Fareed Zakaria is in trouble for an article on gun control he penned for Time. Well, maybe we should say “he penned/ripped from a New Yorker article in April.” Newsbusters reports that Zakaria’s essay, “The Case for Gun Control,” lifts whole sections from an article in the New Yorker by Jill Lepore.

Have a look for yourself.

Zakaria’s piece:

Adam Winkler, a professor of constitutional law at UCLA, documents the actual history in Gunfight: The Battle over the Right to Bear Arms in America. Guns were regulated in the U.S. from the earliest years of the Republic. Laws that banned the carrying of concealed weapons were passed in Kentucky and Louisiana in 1813. Other states soon followed: Indiana in 1820, Tennessee and Virginia in 1838, Alabama in 1839 and Ohio in 1859. Similar laws were passed in Texas, Florida and Oklahoma. As the governor of Texas (Texas!) explained in 1893, the “mission of the concealed deadly weapon is murder. To check it is the duty of every self-respecting, law-abiding man.

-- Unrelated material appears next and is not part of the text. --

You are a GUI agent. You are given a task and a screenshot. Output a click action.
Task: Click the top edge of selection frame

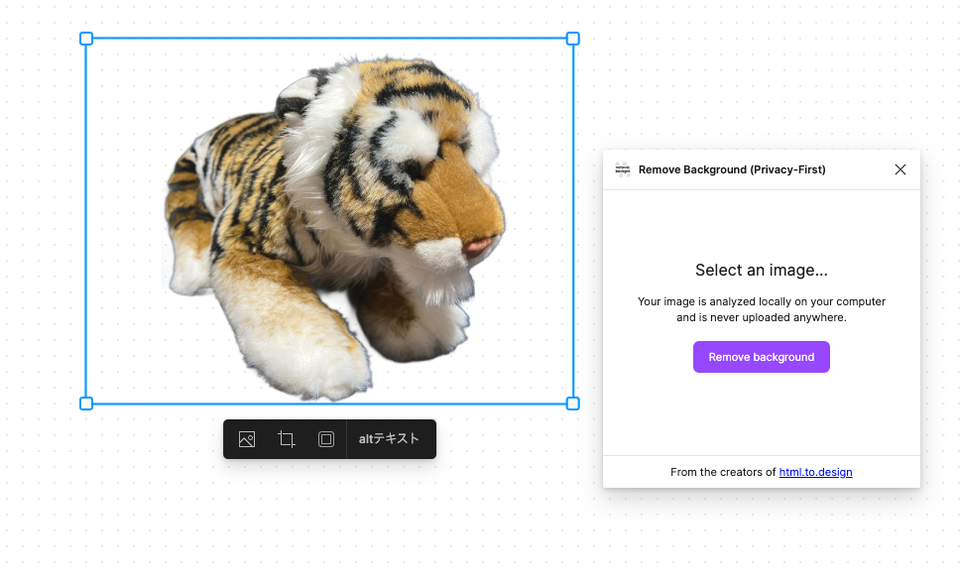coord(330,39)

Compare that with this section from Lepore’s article:

As Adam Winkler, a constitutional-law scholar at U.C.L.A., demonstrates in a remarkably nuanced new book, “Gunfight: The Battle Over the Right to Bear Arms in America,” firearms have been regulated in the United States from the start. Laws banning the carrying of concealed weapons were passed in Kentucky and Louisiana in 1813, and other states soon followed: Indiana (1820), Tennessee and Virginia (1838), Alabama (1839), and Ohio (1859). Similar laws were passed in Texas, Florida, and Oklahoma. As the governor of Texas explained in 1893, the “mission of the concealed deadly weapon is murder. To check it is the duty of every self-respecting, law-abiding man.

Yeah, it’s pretty bad.

No word from Zakaria as of now, but a Time spokesperson told The Atlantic Wire that it “takes any accusation of plagiarism by any of our journalists very seriously,” and “will carefully examine the facts before saying anything else on the matter.” It’s going to be a long weekend for Zakaria.

UPDATE:

A statement from Zakaria:

“Media reporters have pointed out that paragraphs in my Time column this week bear close similarities to paragraphs in Jill Lepore’s essay in the April 23rd issue of The New Yorker. They are right. I made a terrible mistake. It is a serious lapse and one that is entirely my fault. I apologize unreservedly to her, to my editors at Time, and to my readers.”

A statement from Time:

Time accepts Fareed’s apology, but what he did violates our own standards for our columnists, which is that their work must not only be factual but original; their views must not only be their own but their words as well. As a result, we are suspending Fareed’s column for a month, pending further review.”

A statement from CNN:

“We have reviewed Fareed Zakaria’s Time column, for which he has apologized. He wrote a shorter blog post on CNN.com on the same issue which included similar unattributed excerpts. That blog post has been removed and CNN has suspended Fareed Zakaria while this matter is under review.”

A statement from us:

Fareed Zakaria and Jonah Lehrer should form a gang.